Pour la seconde fois ce mois-ci, après une remarquable Symphonie n° 2 dirigée par Myung-Whun Chung, la basilique de Saint-Denis a fait résonner l'esprit mahlerien en ses murs avec la Symphonie n° 5 du compositeur autrichien, offerte par l'Orchestre National de Lille et son jeune chef, Alexandre Bloch, ensemble engagés dans une ambitieuse intégrale des symphonies de Mahler depuis le début de cette année 2019.
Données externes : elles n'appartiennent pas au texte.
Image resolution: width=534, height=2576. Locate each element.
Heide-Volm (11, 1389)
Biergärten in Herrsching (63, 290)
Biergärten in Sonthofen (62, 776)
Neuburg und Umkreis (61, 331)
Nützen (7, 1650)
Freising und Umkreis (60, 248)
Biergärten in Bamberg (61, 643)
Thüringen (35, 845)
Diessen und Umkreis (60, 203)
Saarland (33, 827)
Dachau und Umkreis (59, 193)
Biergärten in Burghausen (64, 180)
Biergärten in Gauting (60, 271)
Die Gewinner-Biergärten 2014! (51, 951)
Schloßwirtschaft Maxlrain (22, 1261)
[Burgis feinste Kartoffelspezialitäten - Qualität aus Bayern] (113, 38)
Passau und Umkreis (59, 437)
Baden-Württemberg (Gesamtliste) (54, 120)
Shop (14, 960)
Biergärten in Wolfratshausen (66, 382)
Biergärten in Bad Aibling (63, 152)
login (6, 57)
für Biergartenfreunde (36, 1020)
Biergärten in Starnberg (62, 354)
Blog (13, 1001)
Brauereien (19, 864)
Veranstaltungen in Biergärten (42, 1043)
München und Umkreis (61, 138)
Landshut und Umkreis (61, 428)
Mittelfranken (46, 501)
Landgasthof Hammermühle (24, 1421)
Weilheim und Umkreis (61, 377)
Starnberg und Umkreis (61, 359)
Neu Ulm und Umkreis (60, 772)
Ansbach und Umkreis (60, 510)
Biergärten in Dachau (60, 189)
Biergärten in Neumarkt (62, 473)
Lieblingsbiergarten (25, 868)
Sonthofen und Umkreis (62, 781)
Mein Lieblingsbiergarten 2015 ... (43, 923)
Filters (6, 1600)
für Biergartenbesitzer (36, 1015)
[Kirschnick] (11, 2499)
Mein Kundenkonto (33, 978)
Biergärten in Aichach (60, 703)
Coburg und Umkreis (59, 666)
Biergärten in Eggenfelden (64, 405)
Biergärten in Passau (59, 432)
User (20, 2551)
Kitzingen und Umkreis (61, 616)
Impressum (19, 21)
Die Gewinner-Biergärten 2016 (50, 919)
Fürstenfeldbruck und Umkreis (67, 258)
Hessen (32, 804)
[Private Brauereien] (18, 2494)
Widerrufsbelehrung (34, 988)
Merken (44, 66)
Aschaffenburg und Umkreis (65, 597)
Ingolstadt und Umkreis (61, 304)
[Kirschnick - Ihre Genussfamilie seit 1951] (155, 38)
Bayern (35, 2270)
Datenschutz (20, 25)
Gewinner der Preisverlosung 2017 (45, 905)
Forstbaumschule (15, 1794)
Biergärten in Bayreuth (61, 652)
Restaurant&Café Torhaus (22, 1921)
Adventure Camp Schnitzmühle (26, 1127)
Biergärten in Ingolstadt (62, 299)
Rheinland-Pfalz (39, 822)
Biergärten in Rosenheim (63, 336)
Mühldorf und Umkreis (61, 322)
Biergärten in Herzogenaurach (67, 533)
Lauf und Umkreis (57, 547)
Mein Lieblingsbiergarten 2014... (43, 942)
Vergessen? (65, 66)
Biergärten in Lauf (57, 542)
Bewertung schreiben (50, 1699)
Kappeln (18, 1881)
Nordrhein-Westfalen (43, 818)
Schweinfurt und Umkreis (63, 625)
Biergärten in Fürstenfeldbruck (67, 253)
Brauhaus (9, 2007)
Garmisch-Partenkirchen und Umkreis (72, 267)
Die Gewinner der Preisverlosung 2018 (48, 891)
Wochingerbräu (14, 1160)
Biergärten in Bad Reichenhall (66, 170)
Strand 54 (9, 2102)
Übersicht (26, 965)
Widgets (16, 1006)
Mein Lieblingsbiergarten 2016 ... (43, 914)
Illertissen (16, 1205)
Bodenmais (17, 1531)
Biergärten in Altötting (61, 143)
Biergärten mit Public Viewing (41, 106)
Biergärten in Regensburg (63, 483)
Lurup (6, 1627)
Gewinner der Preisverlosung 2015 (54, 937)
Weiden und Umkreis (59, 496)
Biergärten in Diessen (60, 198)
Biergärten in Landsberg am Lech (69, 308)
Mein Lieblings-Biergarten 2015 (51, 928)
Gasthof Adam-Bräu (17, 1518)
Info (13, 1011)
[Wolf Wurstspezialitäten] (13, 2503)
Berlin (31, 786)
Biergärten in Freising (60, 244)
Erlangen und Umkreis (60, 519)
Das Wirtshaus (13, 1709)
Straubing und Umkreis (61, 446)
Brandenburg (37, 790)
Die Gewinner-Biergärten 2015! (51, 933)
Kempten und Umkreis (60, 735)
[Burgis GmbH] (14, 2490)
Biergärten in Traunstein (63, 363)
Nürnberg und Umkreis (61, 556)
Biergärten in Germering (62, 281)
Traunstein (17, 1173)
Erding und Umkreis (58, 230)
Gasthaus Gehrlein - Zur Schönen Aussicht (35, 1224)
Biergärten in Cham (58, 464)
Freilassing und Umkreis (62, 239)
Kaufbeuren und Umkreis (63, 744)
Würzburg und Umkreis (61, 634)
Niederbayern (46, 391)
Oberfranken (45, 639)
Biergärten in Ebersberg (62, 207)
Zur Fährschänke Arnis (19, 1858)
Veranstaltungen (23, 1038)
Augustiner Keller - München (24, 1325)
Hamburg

Toutefois, avant d'ouvrir cette page monumentale, trois Kindertotenlieder ont été choisis en guise d'introduction. On y découvre le baryton allemand Benjamin Appl dont la présence scénique, assise, déterminée, et la voix profondément ancrée contrastent avec un orchestre dont la légèreté peut surprendre dans cette œuvre toute de gravité. Cet écart parvient à trouver une sorte d'équilibre dans l'infaillible conduite vocale d'Appl, dont le timbre extrêmement condensé – qui n'exclut pas pour autant quelques traits d'une souplesse remarquable – parvient à fédérer un orchestre toujours maintenu sur le fil d'une aventureuse fuite en avant, comme partagé entre deux forces antagonistes. L'intranquille agitation qui caractérise l'exécution est bienvenue dans le dernier lied, « In diesem Wetter, in diesem Braus », où se révèlent l'énergie et l'enthousiasme de l'orchestre, porté par le non moins énergique Alexandre Bloch, dont les gestes nombreux, amples et rapides n'admettent pas le moindre répit de la part des musiciens, quitte à faire apparaître un sentiment de lassitude.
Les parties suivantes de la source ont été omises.